──────── INFORMATION
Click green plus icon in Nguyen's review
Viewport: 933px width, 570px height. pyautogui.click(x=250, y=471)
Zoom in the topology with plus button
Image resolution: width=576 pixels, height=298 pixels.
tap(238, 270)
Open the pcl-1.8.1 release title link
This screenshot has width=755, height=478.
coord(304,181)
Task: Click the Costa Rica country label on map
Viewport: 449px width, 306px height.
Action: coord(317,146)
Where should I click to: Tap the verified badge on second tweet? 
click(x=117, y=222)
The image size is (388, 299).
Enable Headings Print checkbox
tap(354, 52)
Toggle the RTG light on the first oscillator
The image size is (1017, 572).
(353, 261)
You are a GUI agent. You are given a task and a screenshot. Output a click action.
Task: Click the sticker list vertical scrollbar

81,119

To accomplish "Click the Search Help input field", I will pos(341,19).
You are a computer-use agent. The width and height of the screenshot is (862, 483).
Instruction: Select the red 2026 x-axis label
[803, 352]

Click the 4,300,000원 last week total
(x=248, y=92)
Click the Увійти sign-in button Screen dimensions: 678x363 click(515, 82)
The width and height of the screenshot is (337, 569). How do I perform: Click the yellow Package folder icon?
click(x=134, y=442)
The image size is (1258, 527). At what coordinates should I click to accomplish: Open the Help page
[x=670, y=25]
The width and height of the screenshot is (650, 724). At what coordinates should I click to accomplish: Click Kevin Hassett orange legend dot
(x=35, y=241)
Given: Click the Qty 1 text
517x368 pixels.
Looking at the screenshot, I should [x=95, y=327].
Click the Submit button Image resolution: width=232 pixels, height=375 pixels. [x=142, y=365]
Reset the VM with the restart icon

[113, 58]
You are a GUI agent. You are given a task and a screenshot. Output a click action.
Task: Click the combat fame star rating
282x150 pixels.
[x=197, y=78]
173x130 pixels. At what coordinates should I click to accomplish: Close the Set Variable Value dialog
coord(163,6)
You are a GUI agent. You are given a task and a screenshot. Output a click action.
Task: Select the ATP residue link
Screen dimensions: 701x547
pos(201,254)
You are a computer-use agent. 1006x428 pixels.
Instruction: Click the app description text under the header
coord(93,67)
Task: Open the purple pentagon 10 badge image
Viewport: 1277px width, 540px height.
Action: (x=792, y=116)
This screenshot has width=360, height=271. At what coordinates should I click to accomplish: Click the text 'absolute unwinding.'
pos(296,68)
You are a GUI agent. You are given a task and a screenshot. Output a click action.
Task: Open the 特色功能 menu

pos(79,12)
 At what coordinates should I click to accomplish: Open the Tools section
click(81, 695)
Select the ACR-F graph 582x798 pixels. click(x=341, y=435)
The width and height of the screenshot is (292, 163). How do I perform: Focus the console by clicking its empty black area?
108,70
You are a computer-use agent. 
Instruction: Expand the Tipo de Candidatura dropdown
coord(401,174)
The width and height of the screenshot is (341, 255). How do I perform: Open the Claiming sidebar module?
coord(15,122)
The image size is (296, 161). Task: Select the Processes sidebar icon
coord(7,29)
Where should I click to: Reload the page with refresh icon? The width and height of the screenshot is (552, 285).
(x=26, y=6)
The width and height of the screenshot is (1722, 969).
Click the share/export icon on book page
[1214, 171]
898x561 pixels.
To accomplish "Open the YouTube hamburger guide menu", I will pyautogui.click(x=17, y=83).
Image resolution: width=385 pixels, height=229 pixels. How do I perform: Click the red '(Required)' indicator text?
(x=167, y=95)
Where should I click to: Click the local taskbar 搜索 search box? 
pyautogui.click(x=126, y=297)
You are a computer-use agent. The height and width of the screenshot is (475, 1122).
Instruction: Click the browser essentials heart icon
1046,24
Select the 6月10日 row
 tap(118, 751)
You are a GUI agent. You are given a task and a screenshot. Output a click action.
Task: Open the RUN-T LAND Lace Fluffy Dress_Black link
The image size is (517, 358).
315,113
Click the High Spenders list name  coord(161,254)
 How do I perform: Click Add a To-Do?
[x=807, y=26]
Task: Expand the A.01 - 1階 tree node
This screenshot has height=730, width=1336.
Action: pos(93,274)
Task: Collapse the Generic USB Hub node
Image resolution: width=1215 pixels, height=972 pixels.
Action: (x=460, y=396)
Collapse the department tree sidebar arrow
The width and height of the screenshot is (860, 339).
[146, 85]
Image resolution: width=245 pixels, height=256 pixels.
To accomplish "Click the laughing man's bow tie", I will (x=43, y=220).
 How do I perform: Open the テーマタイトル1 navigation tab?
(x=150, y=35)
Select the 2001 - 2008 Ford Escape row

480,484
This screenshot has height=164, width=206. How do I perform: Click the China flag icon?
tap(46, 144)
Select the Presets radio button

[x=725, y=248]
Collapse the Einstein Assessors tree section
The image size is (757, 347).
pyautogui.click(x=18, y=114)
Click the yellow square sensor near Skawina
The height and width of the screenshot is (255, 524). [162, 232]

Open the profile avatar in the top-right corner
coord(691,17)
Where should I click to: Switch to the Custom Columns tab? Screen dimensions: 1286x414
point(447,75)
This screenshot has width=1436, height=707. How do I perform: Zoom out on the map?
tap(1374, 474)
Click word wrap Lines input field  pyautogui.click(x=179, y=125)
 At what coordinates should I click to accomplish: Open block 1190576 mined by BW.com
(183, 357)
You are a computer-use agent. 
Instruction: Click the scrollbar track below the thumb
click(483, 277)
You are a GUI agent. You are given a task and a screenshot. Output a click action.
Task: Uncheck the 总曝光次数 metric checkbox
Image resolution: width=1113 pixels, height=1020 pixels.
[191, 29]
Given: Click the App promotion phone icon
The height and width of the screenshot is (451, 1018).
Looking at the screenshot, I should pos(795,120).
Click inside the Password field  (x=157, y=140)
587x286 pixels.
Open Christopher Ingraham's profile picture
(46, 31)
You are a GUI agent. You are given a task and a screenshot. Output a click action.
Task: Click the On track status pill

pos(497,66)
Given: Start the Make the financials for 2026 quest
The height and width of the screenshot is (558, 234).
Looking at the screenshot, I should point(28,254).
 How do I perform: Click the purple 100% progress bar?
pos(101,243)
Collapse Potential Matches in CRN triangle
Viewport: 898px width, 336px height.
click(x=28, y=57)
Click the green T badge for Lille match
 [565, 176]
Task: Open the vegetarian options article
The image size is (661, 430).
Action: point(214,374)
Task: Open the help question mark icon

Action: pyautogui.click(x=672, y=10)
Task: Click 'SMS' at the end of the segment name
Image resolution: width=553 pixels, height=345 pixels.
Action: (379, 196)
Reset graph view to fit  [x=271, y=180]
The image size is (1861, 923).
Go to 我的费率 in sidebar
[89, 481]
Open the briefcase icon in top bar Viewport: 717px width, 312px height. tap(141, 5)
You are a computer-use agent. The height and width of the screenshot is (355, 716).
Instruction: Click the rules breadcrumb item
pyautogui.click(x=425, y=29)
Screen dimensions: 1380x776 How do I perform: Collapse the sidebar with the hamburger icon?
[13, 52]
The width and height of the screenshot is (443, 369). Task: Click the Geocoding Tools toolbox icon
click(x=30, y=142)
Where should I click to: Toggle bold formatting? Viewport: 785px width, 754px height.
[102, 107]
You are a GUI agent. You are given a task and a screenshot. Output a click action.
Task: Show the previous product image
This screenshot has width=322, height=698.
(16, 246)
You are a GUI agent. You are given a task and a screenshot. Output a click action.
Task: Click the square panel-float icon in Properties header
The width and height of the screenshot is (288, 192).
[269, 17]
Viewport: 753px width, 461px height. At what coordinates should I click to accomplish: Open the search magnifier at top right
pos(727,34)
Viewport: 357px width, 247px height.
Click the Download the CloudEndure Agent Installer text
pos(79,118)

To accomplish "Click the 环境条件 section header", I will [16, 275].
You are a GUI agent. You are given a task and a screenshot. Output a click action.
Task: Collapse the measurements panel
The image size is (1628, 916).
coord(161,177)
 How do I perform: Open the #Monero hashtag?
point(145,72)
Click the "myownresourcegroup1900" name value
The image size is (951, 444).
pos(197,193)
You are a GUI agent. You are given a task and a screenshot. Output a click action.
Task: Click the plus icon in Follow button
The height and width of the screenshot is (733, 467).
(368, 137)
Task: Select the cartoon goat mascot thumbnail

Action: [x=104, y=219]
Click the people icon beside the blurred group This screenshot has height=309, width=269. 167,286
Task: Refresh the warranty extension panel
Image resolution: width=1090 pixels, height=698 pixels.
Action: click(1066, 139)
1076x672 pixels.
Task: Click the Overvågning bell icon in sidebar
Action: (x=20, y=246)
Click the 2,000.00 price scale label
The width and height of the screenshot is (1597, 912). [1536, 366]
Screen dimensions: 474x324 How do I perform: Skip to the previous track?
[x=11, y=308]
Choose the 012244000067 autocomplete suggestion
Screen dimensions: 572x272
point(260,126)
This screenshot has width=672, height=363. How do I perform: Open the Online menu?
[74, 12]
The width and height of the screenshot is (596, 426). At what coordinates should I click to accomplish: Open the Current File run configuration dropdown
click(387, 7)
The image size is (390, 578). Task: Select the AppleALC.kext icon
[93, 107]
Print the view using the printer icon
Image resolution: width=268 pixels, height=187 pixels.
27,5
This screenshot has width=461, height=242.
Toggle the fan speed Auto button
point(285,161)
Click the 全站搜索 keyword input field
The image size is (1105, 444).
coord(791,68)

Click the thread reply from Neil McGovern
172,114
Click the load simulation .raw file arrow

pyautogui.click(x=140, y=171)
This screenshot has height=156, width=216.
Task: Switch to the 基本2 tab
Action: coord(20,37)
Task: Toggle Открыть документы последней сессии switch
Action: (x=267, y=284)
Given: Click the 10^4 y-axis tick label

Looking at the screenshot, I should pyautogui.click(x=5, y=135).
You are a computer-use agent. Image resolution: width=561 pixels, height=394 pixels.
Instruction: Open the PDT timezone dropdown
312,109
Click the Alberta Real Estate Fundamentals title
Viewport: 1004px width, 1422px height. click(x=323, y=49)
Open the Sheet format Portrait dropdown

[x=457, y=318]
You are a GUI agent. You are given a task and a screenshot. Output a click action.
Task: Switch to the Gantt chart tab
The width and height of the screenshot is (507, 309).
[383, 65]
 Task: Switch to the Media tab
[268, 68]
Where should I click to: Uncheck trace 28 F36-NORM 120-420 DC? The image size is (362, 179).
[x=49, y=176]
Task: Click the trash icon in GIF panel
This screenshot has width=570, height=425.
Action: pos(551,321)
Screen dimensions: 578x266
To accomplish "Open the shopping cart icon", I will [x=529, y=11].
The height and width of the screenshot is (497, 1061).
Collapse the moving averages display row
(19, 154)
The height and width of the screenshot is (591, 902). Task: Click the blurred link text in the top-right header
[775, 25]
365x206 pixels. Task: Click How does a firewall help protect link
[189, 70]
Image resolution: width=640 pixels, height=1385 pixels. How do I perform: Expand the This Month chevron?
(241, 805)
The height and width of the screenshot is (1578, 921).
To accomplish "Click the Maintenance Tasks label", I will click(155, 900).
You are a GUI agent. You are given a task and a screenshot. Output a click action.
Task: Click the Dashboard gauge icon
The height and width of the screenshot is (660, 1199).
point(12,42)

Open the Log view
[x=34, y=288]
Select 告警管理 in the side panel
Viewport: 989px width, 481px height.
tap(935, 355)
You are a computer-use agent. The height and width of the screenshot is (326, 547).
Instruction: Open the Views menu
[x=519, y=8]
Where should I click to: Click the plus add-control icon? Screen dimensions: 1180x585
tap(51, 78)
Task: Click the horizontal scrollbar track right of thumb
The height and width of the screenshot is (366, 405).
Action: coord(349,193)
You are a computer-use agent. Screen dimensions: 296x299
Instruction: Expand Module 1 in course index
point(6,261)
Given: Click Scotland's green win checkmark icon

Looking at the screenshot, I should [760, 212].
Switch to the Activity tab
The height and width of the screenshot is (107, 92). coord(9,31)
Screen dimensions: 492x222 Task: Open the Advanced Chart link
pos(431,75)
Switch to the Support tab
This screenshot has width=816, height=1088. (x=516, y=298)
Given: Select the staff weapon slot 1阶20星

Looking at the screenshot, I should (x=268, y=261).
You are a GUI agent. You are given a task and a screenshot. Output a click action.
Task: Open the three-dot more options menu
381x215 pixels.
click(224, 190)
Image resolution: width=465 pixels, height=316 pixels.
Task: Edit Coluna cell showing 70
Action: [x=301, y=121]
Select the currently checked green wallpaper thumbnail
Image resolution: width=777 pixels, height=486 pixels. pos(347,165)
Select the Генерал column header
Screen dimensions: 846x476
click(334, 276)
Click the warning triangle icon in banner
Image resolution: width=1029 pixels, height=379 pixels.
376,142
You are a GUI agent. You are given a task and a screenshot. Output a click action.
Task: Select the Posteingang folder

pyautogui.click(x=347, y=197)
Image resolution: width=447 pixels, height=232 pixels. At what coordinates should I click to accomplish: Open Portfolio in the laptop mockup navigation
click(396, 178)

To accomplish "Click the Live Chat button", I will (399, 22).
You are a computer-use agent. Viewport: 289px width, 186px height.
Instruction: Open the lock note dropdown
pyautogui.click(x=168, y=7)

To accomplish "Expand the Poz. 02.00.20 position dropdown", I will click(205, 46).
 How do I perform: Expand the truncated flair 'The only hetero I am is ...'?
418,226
────────────────
**WHAT YOU ARE ASKED TO DO**
Could you transcribe the entries above word for word, from the line with "Instruction: Select the red 2026 x-axis label" down to the line with "Click the Увійти", keeping both?

**PROBLEM SOLUTION**
Instruction: Select the red 2026 x-axis label
[803, 352]

Click the 4,300,000원 last week total
(x=248, y=92)
Click the Увійти sign-in button Screen dimensions: 678x363 click(515, 82)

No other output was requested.